#8

152 23 13
                                    

Rindy masih duduk sendirian di pinggir lapangan. Arka sudah pergi sejak beberapa menit lalu untuk bergabung bersama teman-temannya bermain basket. Mereka mengisi waktu pelajaran yang tersisa dengan bertanding basket. Kelas IPA1 melawan IPS2. Sejauh ini kelasnya masih unggul. Memang bukan rahasia lagi jika siswa kelas IPS lebih unggul dalam pertandingan fisik. Berbanding terbalik dengan siswa IPA yang unggul dalam perlombaan intelektual.

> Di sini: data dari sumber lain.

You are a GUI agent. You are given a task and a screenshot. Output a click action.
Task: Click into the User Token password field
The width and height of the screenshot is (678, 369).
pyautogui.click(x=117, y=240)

Rindy ikut bertepuk tangan ketika Arka kembali mencetak angka untuk kelasnya. Sepertinya tidak ada harapan bagi kelas IPA1 untuk menang kali ini.

"Lo lebih ramah dari yang gue kira."

Suara itu mengagetkan Rindy. Ia berbalik kesamping menatap orang yang tiba-tiba datang mengambil tempat duduk disamping kanannya. Sang pangeran terlihat dingin dan sempurna seperti biasa.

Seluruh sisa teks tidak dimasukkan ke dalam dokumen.